Data records
● ● ● ● ●

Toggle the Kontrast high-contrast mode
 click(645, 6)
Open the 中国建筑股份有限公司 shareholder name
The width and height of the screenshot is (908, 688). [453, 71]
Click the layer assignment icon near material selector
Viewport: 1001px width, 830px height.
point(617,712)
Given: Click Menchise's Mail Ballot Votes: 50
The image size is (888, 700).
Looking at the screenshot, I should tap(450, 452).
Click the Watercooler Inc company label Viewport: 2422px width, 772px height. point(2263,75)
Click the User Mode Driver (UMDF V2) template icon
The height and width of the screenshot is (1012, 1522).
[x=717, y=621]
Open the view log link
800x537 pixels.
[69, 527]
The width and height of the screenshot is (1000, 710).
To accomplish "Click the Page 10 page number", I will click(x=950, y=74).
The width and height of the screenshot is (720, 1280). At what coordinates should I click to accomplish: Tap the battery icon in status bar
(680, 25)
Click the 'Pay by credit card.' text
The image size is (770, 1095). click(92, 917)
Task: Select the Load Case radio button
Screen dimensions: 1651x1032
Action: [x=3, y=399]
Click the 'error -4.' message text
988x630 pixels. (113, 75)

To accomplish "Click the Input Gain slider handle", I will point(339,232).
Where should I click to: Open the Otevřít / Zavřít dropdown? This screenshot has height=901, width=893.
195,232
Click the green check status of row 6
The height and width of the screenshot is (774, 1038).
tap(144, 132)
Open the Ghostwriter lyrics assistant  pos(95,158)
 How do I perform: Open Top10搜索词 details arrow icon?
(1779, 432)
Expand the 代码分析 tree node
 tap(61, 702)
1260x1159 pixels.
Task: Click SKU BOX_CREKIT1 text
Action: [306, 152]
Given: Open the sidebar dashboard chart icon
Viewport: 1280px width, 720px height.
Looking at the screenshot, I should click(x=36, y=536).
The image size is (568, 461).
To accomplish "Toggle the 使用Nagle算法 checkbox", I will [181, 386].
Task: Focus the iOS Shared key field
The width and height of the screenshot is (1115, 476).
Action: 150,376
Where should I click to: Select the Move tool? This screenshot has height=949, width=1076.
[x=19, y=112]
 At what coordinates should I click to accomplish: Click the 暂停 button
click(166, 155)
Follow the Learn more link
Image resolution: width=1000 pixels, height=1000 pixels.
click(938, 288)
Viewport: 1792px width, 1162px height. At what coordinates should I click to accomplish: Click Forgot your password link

● ● ● ● ●

# TASK INSTRUCTIONS
When a line contains the string "Given", copy it from the records.

# SOLUTION TO THIS TASK
Given: Click Menchise's Mail Ballot Votes: 50
Given: Open the sidebar dashboard chart icon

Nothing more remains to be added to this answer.